== Directions ==
Rewrite these lines with every "GUI agent" switched to "interface agent", changing nothing else.

== Lines for locating words and elements ==

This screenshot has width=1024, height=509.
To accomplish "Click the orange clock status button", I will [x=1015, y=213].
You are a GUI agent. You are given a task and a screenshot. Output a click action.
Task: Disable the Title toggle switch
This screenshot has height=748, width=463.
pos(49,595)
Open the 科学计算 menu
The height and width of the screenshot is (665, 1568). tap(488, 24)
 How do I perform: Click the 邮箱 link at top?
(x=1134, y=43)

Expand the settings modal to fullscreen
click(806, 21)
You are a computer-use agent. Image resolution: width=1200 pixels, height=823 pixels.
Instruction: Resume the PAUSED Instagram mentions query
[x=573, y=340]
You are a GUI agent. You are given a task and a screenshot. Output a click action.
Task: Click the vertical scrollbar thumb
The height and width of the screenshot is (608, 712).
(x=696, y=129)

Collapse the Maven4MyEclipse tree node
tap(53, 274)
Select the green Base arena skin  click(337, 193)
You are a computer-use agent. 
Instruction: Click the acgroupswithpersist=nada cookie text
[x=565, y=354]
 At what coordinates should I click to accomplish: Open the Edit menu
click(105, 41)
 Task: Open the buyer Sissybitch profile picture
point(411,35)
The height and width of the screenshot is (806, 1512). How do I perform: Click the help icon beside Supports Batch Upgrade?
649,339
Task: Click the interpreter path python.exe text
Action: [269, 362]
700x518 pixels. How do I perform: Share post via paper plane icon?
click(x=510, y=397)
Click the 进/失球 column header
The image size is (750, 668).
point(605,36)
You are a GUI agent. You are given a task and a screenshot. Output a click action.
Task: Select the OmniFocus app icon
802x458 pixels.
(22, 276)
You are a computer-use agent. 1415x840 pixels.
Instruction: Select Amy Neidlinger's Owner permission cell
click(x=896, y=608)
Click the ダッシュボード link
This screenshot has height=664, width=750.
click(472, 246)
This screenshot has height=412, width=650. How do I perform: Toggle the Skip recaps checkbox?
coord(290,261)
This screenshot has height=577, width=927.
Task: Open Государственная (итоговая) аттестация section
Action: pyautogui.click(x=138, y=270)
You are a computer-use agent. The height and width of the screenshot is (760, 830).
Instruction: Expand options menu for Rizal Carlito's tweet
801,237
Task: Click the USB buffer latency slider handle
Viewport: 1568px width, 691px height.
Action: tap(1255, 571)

== Complete output ==
This screenshot has width=1024, height=509.
To accomplish "Click the orange clock status button", I will [x=1015, y=213].
You are a interface agent. You are given a task and a screenshot. Output a click action.
Task: Disable the Title toggle switch
This screenshot has height=748, width=463.
pos(49,595)
Open the 科学计算 menu
The height and width of the screenshot is (665, 1568). tap(488, 24)
 How do I perform: Click the 邮箱 link at top?
(x=1134, y=43)

Expand the settings modal to fullscreen
click(806, 21)
You are a computer-use agent. Image resolution: width=1200 pixels, height=823 pixels.
Instruction: Resume the PAUSED Instagram mentions query
[x=573, y=340]
You are a interface agent. You are given a task and a screenshot. Output a click action.
Task: Click the vertical scrollbar thumb
The height and width of the screenshot is (608, 712).
(x=696, y=129)

Collapse the Maven4MyEclipse tree node
tap(53, 274)
Select the green Base arena skin  click(337, 193)
You are a computer-use agent. 
Instruction: Click the acgroupswithpersist=nada cookie text
[x=565, y=354]
 At what coordinates should I click to accomplish: Open the Edit menu
click(105, 41)
 Task: Open the buyer Sissybitch profile picture
point(411,35)
The height and width of the screenshot is (806, 1512). How do I perform: Click the help icon beside Supports Batch Upgrade?
649,339
Task: Click the interpreter path python.exe text
Action: [269, 362]
700x518 pixels. How do I perform: Share post via paper plane icon?
click(x=510, y=397)
Click the 进/失球 column header
The image size is (750, 668).
point(605,36)
You are a interface agent. You are given a task and a screenshot. Output a click action.
Task: Select the OmniFocus app icon
802x458 pixels.
(22, 276)
You are a computer-use agent. 1415x840 pixels.
Instruction: Select Amy Neidlinger's Owner permission cell
click(x=896, y=608)
Click the ダッシュボード link
This screenshot has height=664, width=750.
click(472, 246)
This screenshot has height=412, width=650. How do I perform: Toggle the Skip recaps checkbox?
coord(290,261)
This screenshot has height=577, width=927.
Task: Open Государственная (итоговая) аттестация section
Action: pyautogui.click(x=138, y=270)
You are a computer-use agent. The height and width of the screenshot is (760, 830).
Instruction: Expand options menu for Rizal Carlito's tweet
801,237
Task: Click the USB buffer latency slider handle
Viewport: 1568px width, 691px height.
Action: tap(1255, 571)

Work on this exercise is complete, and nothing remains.